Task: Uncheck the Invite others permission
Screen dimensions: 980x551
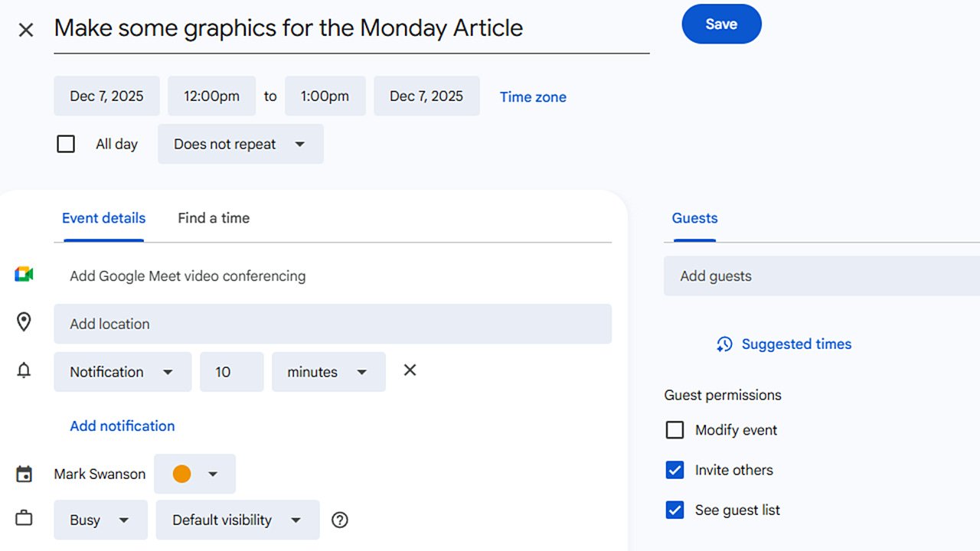Action: point(675,470)
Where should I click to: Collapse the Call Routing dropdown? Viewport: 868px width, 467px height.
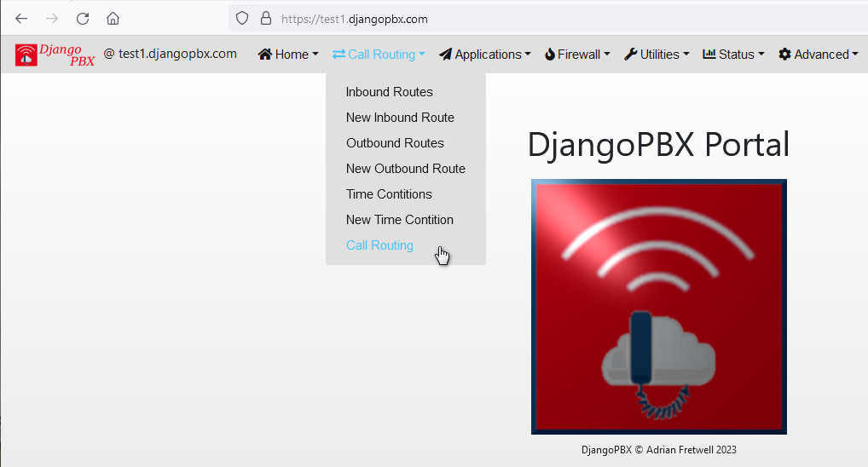pyautogui.click(x=379, y=55)
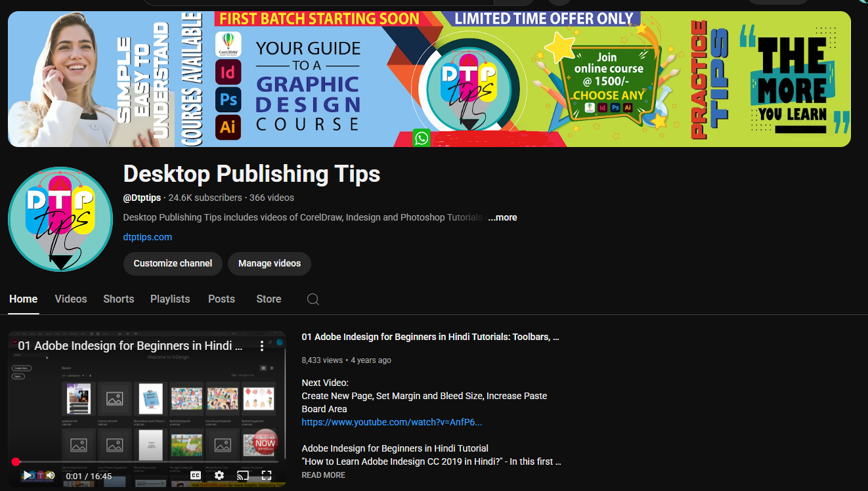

════════

→ **Task objective**
Repeat word for word the lines from the one holding "Where should I" through the last line of the listing above, including both ends. Drop the pictures.

→ **Task answer**
Where should I click to: Collapse the Call Routing dropdown? Viewport: 868px width, 467px height.
pyautogui.click(x=379, y=55)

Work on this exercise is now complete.